**THE EXERCISE:**
Copy the entries from the start through the line containing "This screenshot has width=1200, height=675.", changing "GUI agent" to "interface agent" and leaving everything else the same.

**DATASET RECORDS:**
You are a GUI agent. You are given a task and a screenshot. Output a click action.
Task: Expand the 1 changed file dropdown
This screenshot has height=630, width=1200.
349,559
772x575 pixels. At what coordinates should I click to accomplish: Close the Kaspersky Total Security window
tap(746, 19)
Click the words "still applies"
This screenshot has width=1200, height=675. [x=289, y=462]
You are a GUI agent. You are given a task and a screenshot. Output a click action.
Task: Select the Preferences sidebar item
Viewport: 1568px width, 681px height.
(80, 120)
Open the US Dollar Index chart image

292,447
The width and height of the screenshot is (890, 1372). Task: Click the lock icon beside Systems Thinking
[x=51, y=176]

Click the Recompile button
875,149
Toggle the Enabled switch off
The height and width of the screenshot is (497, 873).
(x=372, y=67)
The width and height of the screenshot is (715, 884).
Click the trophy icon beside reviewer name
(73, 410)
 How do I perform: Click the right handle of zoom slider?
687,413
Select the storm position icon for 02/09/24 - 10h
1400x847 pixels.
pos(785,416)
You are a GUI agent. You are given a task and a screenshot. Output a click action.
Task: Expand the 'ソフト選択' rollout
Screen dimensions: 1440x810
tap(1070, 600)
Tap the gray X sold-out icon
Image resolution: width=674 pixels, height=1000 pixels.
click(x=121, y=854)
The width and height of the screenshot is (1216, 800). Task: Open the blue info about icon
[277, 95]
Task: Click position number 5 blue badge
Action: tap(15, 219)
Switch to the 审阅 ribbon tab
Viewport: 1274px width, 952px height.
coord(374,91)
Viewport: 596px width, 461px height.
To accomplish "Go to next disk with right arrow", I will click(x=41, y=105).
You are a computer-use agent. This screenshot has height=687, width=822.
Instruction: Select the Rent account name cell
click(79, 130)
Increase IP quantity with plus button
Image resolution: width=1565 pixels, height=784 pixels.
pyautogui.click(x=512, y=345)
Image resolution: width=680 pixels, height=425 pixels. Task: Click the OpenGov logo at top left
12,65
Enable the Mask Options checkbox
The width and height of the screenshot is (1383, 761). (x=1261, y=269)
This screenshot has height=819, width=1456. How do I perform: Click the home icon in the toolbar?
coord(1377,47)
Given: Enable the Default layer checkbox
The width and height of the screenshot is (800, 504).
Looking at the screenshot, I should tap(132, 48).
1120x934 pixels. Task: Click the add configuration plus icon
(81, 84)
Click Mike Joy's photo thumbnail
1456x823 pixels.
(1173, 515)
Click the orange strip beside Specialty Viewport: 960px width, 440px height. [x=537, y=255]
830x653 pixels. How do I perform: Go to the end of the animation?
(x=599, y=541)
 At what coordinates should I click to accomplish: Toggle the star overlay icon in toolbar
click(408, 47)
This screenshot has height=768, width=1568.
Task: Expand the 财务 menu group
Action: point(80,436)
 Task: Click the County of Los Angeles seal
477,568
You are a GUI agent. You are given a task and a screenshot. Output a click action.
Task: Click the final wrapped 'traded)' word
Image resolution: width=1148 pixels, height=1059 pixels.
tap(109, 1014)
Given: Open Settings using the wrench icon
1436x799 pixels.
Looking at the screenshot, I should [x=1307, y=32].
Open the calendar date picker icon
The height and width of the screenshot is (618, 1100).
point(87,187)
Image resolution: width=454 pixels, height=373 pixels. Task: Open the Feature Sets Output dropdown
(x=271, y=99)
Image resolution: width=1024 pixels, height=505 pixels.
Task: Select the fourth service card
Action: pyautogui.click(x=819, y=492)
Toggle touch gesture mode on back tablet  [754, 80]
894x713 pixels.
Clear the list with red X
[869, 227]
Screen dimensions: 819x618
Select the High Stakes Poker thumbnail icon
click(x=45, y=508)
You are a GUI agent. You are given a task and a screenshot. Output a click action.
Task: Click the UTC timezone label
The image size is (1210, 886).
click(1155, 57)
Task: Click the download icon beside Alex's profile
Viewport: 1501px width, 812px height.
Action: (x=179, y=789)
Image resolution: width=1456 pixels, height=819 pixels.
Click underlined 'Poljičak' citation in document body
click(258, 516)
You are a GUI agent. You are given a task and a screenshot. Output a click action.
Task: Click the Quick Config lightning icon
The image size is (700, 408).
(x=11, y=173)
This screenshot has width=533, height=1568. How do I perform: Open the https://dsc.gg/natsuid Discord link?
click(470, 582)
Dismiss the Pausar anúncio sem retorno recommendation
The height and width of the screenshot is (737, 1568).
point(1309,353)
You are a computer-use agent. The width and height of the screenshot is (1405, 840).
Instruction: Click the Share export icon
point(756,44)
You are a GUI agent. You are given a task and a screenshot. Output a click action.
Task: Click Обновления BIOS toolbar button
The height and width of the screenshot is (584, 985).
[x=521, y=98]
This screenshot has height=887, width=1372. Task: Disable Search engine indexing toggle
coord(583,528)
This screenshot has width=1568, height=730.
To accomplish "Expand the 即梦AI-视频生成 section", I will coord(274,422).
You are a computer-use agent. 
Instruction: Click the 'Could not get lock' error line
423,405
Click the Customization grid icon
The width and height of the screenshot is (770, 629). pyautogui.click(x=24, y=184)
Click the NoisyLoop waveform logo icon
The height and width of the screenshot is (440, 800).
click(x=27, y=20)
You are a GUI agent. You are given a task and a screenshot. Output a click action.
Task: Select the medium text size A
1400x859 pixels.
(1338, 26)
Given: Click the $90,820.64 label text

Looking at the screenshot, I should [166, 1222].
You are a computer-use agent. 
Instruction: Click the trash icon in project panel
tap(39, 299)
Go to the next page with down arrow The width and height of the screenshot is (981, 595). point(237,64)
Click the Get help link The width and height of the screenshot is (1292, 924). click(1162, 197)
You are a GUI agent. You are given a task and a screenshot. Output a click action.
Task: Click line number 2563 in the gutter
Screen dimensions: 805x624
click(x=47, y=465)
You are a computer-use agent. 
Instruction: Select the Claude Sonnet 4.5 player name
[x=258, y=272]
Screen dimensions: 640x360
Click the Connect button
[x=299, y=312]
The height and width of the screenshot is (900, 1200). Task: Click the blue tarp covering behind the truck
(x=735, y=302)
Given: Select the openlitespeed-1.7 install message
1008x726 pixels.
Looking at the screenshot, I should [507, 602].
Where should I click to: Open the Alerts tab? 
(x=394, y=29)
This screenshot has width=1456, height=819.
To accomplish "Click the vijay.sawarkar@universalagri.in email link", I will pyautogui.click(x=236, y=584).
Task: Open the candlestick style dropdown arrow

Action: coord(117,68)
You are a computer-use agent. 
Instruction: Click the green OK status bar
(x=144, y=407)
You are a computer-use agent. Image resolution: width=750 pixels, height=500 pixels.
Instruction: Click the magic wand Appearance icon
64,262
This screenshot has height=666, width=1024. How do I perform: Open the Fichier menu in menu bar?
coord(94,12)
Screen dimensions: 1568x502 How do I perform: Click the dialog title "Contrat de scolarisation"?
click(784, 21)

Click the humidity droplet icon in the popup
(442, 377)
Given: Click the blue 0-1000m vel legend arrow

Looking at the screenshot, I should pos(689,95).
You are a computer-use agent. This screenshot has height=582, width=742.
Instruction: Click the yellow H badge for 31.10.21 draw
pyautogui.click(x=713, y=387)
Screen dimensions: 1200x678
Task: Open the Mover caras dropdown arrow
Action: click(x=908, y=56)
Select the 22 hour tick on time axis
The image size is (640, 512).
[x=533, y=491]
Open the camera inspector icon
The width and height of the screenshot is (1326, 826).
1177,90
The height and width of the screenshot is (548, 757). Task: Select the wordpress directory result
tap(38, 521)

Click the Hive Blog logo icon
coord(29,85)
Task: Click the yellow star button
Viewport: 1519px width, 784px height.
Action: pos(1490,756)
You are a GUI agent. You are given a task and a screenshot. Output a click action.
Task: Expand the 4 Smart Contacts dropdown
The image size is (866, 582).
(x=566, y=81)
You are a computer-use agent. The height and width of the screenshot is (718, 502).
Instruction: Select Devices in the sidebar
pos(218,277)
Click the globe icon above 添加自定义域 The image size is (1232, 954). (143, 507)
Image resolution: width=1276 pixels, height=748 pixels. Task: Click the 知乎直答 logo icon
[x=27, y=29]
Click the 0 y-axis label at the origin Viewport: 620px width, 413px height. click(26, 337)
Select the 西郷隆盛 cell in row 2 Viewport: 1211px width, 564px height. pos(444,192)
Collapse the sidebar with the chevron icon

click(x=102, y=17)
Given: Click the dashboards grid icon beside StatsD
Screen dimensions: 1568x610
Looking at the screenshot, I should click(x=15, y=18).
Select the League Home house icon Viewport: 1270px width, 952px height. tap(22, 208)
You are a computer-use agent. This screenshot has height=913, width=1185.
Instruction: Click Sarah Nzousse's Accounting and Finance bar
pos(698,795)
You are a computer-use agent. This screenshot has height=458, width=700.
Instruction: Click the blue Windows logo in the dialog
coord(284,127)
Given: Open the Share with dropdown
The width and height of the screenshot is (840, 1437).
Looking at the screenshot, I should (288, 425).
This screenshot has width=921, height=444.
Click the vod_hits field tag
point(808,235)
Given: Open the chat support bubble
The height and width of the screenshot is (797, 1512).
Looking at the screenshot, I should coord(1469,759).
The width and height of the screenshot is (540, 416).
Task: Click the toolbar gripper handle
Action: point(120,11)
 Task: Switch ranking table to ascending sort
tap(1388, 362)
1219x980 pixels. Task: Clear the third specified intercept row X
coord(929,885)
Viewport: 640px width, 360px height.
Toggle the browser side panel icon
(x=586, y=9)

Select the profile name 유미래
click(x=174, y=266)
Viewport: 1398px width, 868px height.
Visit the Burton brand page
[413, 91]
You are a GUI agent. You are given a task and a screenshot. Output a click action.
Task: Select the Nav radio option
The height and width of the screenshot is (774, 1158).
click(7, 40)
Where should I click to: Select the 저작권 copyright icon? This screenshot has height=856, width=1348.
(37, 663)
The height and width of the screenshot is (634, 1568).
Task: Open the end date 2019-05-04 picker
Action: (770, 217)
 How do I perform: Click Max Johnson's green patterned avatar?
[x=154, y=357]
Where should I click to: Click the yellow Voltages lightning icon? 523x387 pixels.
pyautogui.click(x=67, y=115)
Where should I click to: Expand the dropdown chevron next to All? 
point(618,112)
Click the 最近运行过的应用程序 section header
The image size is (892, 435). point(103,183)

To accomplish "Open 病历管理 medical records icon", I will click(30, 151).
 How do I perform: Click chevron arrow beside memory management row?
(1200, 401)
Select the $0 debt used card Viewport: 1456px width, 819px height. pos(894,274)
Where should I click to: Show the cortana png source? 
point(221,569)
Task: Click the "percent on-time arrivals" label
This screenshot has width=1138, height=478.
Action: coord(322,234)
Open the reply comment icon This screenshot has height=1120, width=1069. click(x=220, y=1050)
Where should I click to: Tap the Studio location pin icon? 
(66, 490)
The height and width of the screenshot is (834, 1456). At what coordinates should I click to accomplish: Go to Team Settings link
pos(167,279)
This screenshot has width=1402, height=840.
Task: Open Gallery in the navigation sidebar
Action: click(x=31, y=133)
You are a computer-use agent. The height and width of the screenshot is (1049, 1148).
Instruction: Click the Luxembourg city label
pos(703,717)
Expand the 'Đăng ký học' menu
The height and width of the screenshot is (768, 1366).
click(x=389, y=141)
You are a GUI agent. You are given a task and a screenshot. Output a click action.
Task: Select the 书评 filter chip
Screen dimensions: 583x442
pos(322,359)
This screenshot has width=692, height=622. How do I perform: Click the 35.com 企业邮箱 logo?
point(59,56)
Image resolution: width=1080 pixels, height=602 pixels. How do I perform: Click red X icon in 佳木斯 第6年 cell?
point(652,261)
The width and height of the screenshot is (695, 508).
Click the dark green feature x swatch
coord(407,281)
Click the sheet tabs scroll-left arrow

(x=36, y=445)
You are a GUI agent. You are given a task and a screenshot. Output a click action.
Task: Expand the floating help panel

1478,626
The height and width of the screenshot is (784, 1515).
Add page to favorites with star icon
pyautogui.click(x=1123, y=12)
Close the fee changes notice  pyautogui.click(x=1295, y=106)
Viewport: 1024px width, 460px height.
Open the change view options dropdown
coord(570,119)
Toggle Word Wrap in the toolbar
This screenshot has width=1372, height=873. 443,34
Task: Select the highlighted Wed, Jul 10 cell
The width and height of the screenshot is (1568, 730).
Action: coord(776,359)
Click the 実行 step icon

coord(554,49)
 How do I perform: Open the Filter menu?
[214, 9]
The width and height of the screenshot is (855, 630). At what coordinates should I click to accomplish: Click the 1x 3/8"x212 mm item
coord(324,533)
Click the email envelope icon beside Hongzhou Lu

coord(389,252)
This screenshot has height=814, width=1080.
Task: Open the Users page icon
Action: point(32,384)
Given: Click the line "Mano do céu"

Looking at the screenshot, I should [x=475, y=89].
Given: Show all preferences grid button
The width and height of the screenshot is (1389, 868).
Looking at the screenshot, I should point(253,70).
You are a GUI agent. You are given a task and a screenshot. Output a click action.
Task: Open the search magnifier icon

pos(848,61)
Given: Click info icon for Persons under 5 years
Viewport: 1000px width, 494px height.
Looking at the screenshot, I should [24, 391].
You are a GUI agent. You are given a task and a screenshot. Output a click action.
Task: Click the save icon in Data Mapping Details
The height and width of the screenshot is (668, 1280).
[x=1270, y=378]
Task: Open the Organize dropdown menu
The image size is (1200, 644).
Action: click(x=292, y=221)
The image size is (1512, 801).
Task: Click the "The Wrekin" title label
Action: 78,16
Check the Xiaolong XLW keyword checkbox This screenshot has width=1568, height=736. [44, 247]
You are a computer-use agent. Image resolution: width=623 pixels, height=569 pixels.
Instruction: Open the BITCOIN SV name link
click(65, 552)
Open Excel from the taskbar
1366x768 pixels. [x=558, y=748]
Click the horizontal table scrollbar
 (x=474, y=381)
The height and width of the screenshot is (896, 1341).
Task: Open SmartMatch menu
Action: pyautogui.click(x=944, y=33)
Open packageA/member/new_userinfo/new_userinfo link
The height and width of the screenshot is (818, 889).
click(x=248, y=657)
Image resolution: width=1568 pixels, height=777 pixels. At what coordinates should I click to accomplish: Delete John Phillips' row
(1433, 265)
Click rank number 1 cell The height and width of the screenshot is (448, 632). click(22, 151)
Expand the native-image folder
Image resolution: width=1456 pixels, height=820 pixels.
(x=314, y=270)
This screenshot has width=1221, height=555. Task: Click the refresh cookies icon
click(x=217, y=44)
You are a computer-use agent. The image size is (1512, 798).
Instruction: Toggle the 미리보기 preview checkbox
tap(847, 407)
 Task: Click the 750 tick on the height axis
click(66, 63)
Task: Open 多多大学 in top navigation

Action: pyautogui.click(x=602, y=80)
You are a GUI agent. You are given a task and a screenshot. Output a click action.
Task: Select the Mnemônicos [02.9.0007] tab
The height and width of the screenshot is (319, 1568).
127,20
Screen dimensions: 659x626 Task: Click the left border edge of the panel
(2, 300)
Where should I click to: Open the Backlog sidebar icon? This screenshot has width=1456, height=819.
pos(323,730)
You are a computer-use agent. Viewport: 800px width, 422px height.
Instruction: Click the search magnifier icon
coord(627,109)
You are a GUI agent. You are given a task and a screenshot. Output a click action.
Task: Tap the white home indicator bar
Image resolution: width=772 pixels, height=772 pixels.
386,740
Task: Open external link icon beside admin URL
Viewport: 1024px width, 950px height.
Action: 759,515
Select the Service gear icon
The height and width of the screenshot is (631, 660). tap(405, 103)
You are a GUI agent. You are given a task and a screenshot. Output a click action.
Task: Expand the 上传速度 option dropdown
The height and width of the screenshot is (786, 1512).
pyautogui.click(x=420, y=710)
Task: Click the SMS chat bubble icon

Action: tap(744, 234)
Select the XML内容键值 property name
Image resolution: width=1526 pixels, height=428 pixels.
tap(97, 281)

**CORRECT RESPONSE:**
You are a interface agent. You are given a task and a screenshot. Output a click action.
Task: Expand the 1 changed file dropdown
This screenshot has height=630, width=1200.
349,559
772x575 pixels. At what coordinates should I click to accomplish: Close the Kaspersky Total Security window
tap(746, 19)
Click the words "still applies"
This screenshot has width=1200, height=675. [x=289, y=462]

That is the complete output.